Via libera anche al nuovo fondo salva Stati Ems ma solo per 500 miliardi. Accordo raggiunto anche sul via anticipato del Fondo salva Stati Esm che entrerà in vigore già a partire da luglio 2012. Ma l’aumento della sua potenza di fuoco da 500 a 750 miliardi di euro non sembra destinata a passare vista la ferma opposizione della Germania (l’Italia, insieme a Francia e Spagna, era favorevole). A poterne usufruire saranno solo i Paesi che avranno firmato il fiscal compact il cui inserimento nei trattati “dovrà avvenire entro 5 anni”, come ha affermato la Cancelliera Angela Merkel.

Londra e Praga non firmano. Al No palesato da settimane della Gran Bretagna, si è aggiunto ieri il rifiuto della Repubblica Ceca motivato con ragioni procedurali di “ratifica”. Le autorità di Praga hanno comunque fatto sapere che non è esclusa la possibilità di aderire in un secondo momento.
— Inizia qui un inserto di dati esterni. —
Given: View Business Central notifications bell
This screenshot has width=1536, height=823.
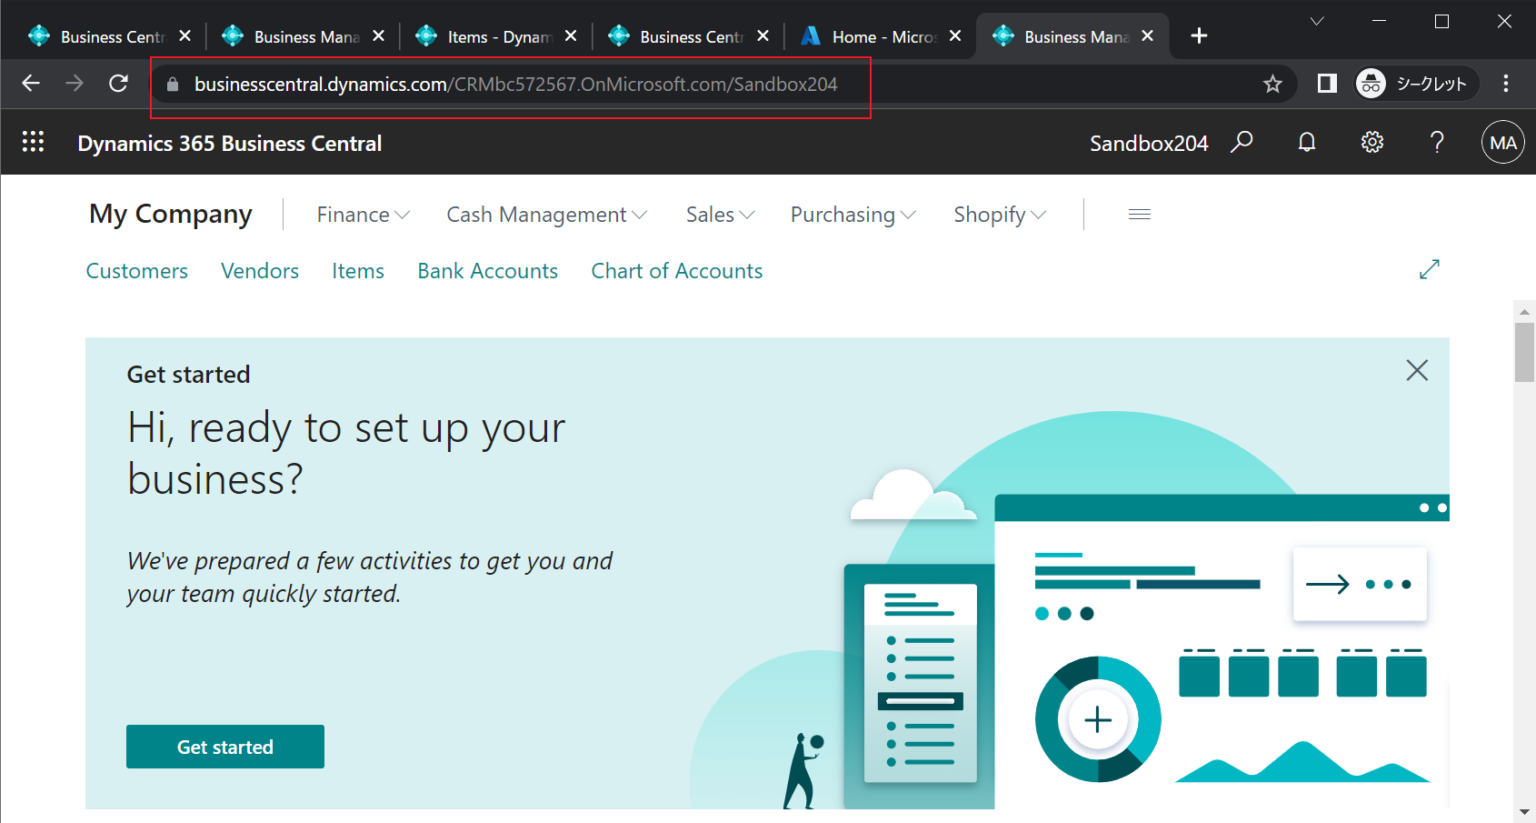Looking at the screenshot, I should tap(1306, 142).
La Polonia alla fine ha deciso di accettare nonostante le difficoltà emerse nel pomeriggio e spalleggiate dalla Slovacchia in merito alla partecipazione agli Eurogruppi per i Paesi non Euro. “La richiesta della Polonia di partecipare ai vertici dell’Eurozona ha l’obiettivo di tenere l’Europa unita”, ha detto il ministro delle Finanze di Varsavia, Jacek Rostowski. Il compromesso trovato vuole che i paesi non Euro possano partecipare ad almeno una riunione della zona Euro su tre, a quelle dove si parla di crescita e competitività.
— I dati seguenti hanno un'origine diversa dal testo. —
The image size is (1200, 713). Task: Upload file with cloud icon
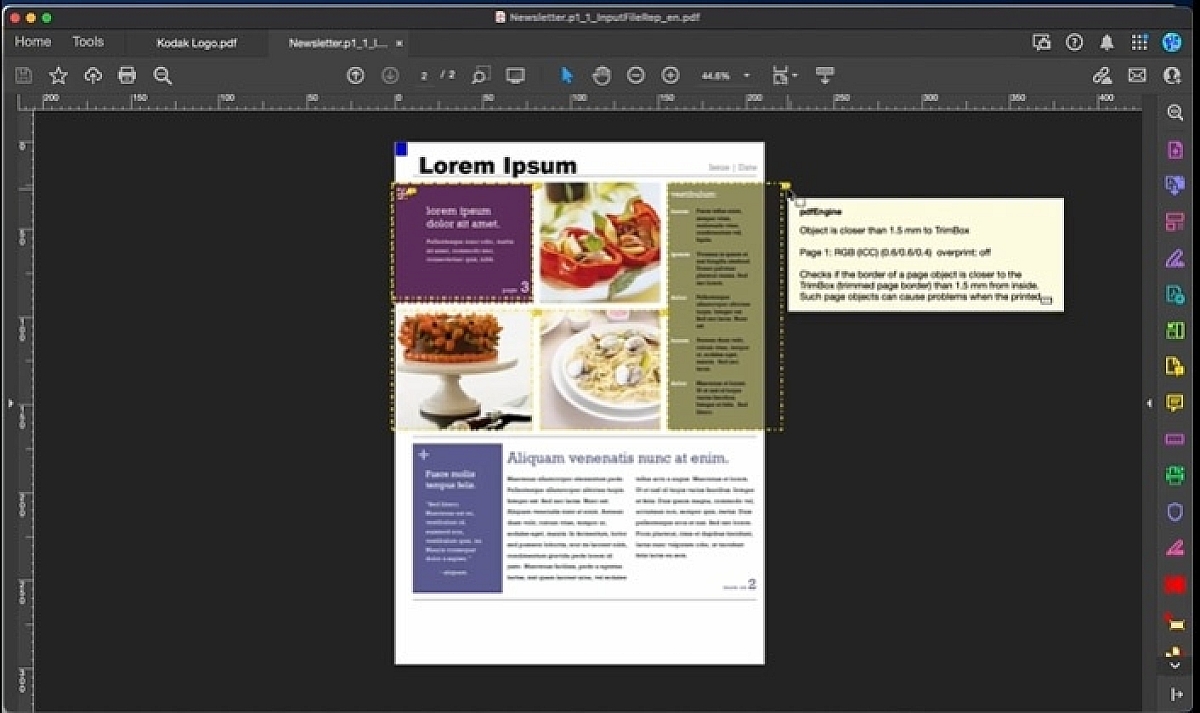[x=93, y=76]
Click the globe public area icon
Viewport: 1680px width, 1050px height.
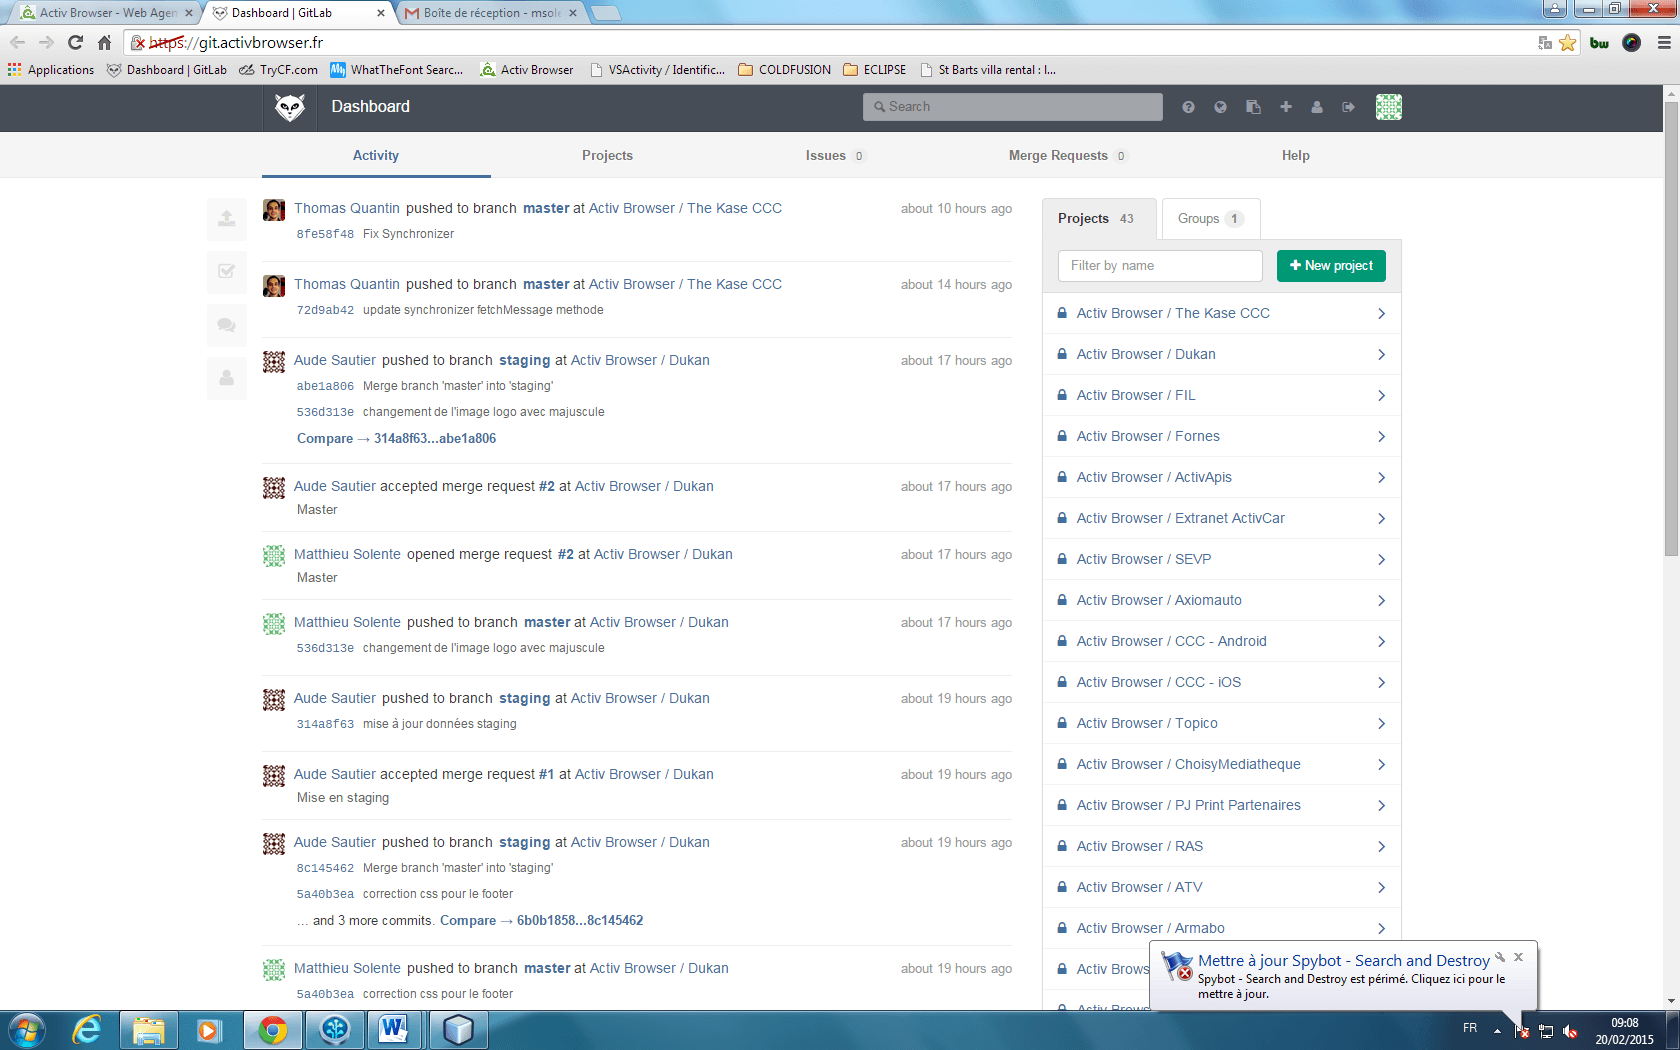click(1220, 107)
Spingere crescita e competitività. Il Consiglio europeo ha anche approvato una dichiarazione congiunta su sviluppo e crescita che verte su tre punti saldi: stimolare l’occupazione, soprattutto per i giovani; completare il mercato unico; aumentare il sostegno finanziario all’economia, in particolare per le Pmi. “Negli ultimi mesi – si legge nella dichiarazione – ci sono stati timidi segnali di stabilizzazione economica, ma le tensioni del mercato finanziario continuano a smorzare l’attività economica e l’incertezza resta elevata. I governi si stanno adoperando con vigore per correggere gli squilibri di bilancio, ma servono ulteriori sforzi per promuovere la crescita e l’occupazione. Non ci sono soluzioni rapide”.
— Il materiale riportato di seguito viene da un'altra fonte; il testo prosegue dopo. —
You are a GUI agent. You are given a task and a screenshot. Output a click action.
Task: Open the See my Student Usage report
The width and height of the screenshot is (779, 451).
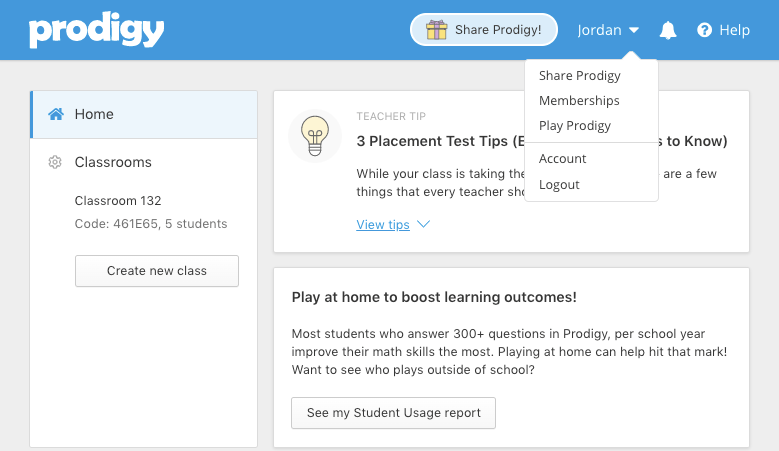tap(393, 413)
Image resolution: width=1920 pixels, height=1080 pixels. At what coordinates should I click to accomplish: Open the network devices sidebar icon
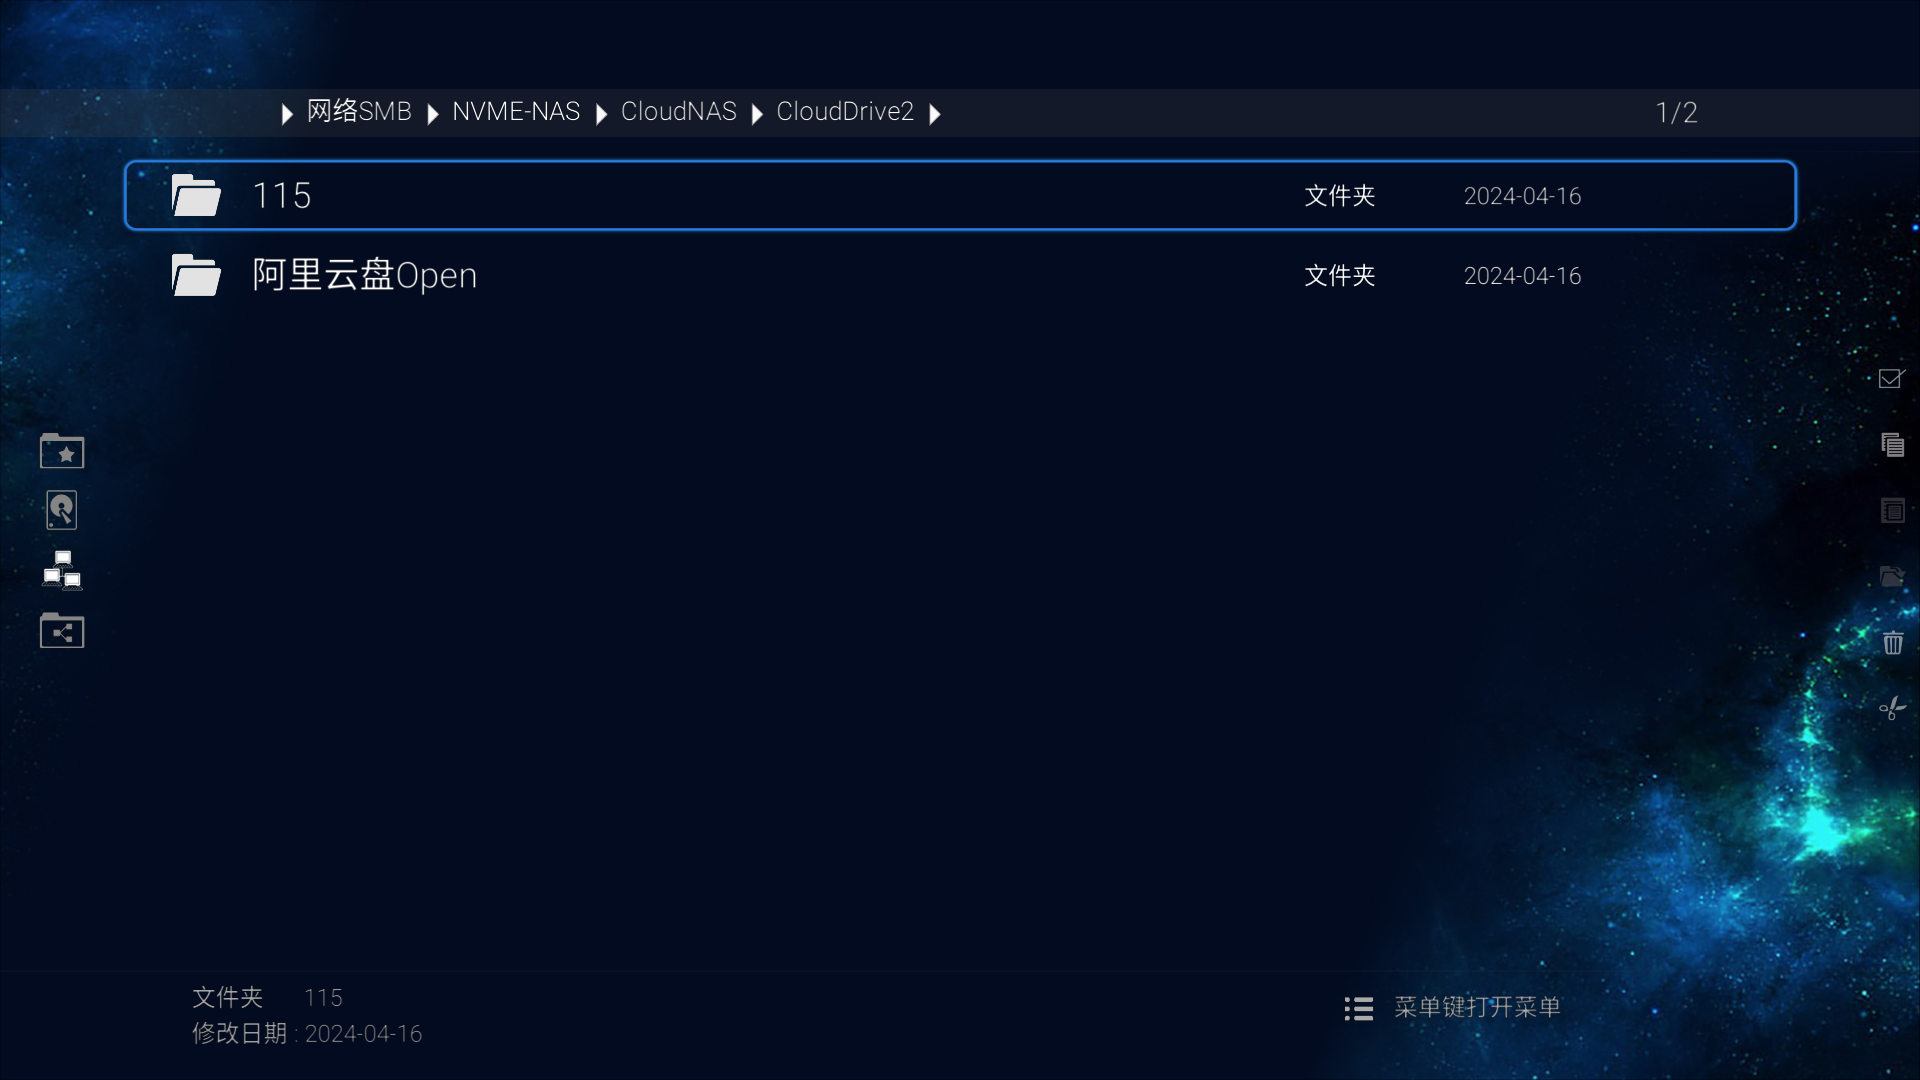click(x=62, y=570)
Non si è parlato di Grecia. Forse un summit apposito l’8 febbraio. Come ha confermato il Premier italiano Mario Monti all’uscita del summit, “non abbiamo parlato molto di Grecia”. Resta il problema delle perdite che i privati devono accettare per quanto riguarda i bond greci che devono essere risarciti entro il 20 marzo prossimo per un totale di 14,5 miliardi di Euro. Pomo della discordia tra Atene e i privati è la rendita dei bond greci a lunga scadenza (il governo la vuole massimo al 3,5%, le banche spingono per il 4%). Adesso restano dieci giorni di tempo per definire le perdite che gli investitori dovranno sopportare. In caso contrario il Paese sarà costretto al default per insolvenza. La proposta di “commissariare Atene” ventilata da Berlino i giorni scorsi è stata bocciata dal Consiglio come “inutile” e “offensiva”. Per parlare della Grecia, indiscrezioni danno come probabile un summit tutto dedicato ad Atene l’8 febbraio prossimo.